La disfunción del EO puede ser confundida con pancreatitis por el aumento significativo de amilasa o lipasa. En estos casos no se identifican las causas tradicionales de pancreatitis, por lo que son clasificados con frecuencia como pancreatitis recurrente idiopática.

Se ha informado prevalencia de 1% a 1.5% de dolor tipo biliar en pacientes colecistectomizados no seleccionados y del 14% en grupos seleccionados. La frecuencia de la disfunción varía en los distintos subgrupos clínicos: 65% a 95% en el tipo I, especialmente debido a estenosis del EO; 50% a 63% en el tipo II, y 12% a 28% en el tipo III.

La disfunción del EO puede comprometer tanto el esfínter biliar como el pancreático o ambos (en el 30%de los casos).

La alteración funcional puede existir aun con árbol biliar y vesícula intactos, y dado que los síntomas son difíciles de diferenciar, el diagnóstico es comúnmente efectuado a continuación de una colecistectomía o, menos frecuentemente, de investigaciones apropiadas para excluir anormalidades vesiculares.

Los síntomas deben ser diferenciados de la enfermedad orgánica y otros trastornos funcionales comunes: dispepsia debida a otras causas y síntomas de colon irritable.

El algoritmo diagnóstico de los pacientes colecistectomizados comienza con el análisis bioquímico de hígado y páncreas, más la eliminación cuidadosa de posibles causas estructurales mediante ultrasonido transabdominal y CPRE. De acuerdo con los recursos disponibles, el ultrasonido endoscópico y la colangiografía por resonancia magnética pueden preceder a la CPRE en ciertos casos. Para predecir el resultado de la esfinterotomía, la evaluación cuantitativa del tránsito biliar desde el hilio hepático al duodeno en la gammagrafía del colédoco ha demostrado ser de valor antes de decidir la manometría. Los pacientes con disfunción del EO tipos I y II con tránsito lento pueden ser sometidos a esfinterotomía endoscópica sin manometría, mientras que el tránsito biliar lento en el tipo III es indicación de manometría.

En pacientes con características de disfunción pancreática está indicada la manometría de ambos esfínteres.

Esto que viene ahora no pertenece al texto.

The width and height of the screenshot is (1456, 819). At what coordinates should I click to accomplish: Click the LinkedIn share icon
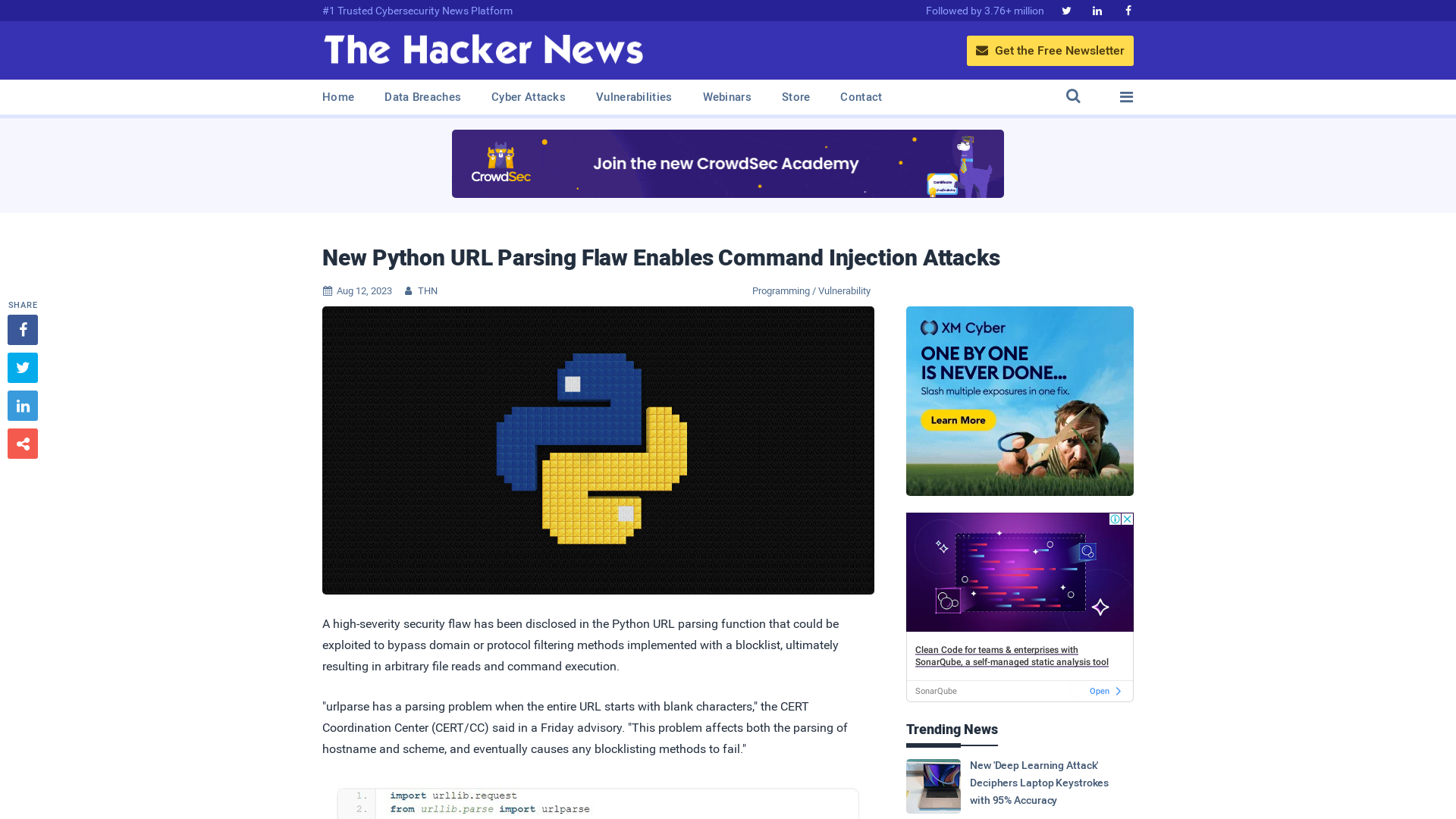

La terapéutica se orienta a reducir la resistencia al flujo biliar o pancreático.

Los bloqueantes de los canales de calcio y los nitratos pueden disminuir la presión en el EO. La inyección de toxina botulínica en el esfínter produce mejoría sintomática, aunque se requieren estudios más específicos para evaluar si es una alternativa adecuada para predecir un resultado exitoso de la ablación subsecuente del esfínter.

Los efectos colaterales de los bloqueantes cálcicos y los nitratos son observados hasta en un tercio de los pacientes. Finalmente, se desconoce el resultado a largo plazo.

Se ha empleado la dilatación hidrostática con balón con índices de complicaciones inaceptablemente altos, principalmente pancreatitis, lo que limita su utilización.

La esfinterotomía endoscópica es el procedimiento más ampliamente usado. Es menos costosa y tiene menor morbilidad que la cirugía abierta, aunque presenta riesgo de pancreatitis del 5% al 16%. Para la disfunción del EO pancreático, la esfinteroplastia y la septectomía han sido el tratamiento preferido. Recientemente, fueron informados resultados favorables de la esfinterotomía del conducto pancreático después de una esfinterotomía endoscópica inicial del EO biliar con mala evolución.

La colocación de un stent para aliviar el dolor y predecir la respuesta del tratamiento definitivo (ablación del esfínter) ha recibido solamente aplicación limitada. Son ampliamente desaconsejados en el conducto pancreático ya que puede sobrevenir lesión ductal y parenquimatosa grave si el stent se deja en el lugar por más de unos pocos días.